- [WHAT THE TASK ASKS]: All lines in the material with the string "computer" should be listed.

- [DATASET CONTENT]:
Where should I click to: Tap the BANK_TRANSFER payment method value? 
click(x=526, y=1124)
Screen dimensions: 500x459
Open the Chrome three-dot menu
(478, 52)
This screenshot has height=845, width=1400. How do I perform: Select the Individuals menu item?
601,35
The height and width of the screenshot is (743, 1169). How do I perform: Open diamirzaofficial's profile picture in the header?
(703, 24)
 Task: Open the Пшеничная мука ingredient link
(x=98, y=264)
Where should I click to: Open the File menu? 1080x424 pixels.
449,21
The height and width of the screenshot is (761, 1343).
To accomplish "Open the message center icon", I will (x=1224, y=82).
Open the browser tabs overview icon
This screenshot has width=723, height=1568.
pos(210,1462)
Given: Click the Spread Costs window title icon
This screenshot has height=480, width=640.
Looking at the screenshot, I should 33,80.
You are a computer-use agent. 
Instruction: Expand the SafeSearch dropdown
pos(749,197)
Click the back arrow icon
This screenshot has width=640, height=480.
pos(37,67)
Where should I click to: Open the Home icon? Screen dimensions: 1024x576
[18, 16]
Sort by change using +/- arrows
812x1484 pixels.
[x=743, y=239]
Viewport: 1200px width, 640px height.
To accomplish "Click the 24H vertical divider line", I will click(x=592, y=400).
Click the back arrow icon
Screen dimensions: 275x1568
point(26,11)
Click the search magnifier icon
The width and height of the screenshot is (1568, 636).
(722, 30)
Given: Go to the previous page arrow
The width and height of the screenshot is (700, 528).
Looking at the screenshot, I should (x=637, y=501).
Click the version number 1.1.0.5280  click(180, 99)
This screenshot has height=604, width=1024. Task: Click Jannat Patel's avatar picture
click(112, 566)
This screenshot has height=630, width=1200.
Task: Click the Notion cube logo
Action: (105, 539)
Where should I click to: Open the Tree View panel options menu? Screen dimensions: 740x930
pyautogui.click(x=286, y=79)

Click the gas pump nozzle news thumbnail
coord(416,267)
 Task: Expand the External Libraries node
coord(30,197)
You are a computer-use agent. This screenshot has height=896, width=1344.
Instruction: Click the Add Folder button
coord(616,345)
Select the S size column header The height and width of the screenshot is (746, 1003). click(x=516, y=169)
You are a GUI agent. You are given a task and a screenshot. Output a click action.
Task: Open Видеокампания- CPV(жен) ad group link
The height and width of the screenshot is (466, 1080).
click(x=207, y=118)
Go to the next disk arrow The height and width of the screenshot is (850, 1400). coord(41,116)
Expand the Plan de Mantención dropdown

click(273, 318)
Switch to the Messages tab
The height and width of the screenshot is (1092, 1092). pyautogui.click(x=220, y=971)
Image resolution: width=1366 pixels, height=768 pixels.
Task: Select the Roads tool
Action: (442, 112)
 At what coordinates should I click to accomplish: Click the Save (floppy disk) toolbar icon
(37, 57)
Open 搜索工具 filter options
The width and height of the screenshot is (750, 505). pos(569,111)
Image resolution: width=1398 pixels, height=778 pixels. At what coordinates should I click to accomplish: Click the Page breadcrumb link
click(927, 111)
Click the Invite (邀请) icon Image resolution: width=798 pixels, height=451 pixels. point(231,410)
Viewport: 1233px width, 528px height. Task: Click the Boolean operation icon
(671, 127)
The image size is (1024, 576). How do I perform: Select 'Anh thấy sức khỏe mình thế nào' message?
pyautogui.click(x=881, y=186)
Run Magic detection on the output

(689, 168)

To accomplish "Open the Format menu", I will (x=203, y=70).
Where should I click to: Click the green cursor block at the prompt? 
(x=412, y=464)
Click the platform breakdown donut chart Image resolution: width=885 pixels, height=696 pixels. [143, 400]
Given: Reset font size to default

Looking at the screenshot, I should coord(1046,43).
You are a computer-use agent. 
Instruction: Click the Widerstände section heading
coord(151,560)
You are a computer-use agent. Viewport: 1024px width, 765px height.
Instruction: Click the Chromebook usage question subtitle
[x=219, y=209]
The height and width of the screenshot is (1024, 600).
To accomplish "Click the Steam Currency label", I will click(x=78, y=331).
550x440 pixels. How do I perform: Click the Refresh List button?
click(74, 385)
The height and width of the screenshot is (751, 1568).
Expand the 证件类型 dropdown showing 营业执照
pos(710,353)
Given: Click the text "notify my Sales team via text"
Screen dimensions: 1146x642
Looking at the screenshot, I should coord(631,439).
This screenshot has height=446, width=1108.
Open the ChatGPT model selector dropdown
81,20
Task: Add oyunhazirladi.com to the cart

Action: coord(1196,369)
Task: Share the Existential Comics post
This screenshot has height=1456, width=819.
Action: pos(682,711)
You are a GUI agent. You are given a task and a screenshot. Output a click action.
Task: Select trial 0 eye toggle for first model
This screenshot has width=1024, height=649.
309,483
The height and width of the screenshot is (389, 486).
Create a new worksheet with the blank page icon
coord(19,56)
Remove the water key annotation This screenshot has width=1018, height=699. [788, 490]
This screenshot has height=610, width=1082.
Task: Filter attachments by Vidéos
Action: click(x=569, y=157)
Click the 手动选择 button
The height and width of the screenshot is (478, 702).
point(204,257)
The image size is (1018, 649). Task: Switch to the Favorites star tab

- [ANSWER SECTION]:
You are a computer-use agent. 
You are a computer-use agent. This screenshot has height=896, width=1344.
You are a computer-use agent. 
You are a computer-use agent. Viewport: 1024px width, 765px height.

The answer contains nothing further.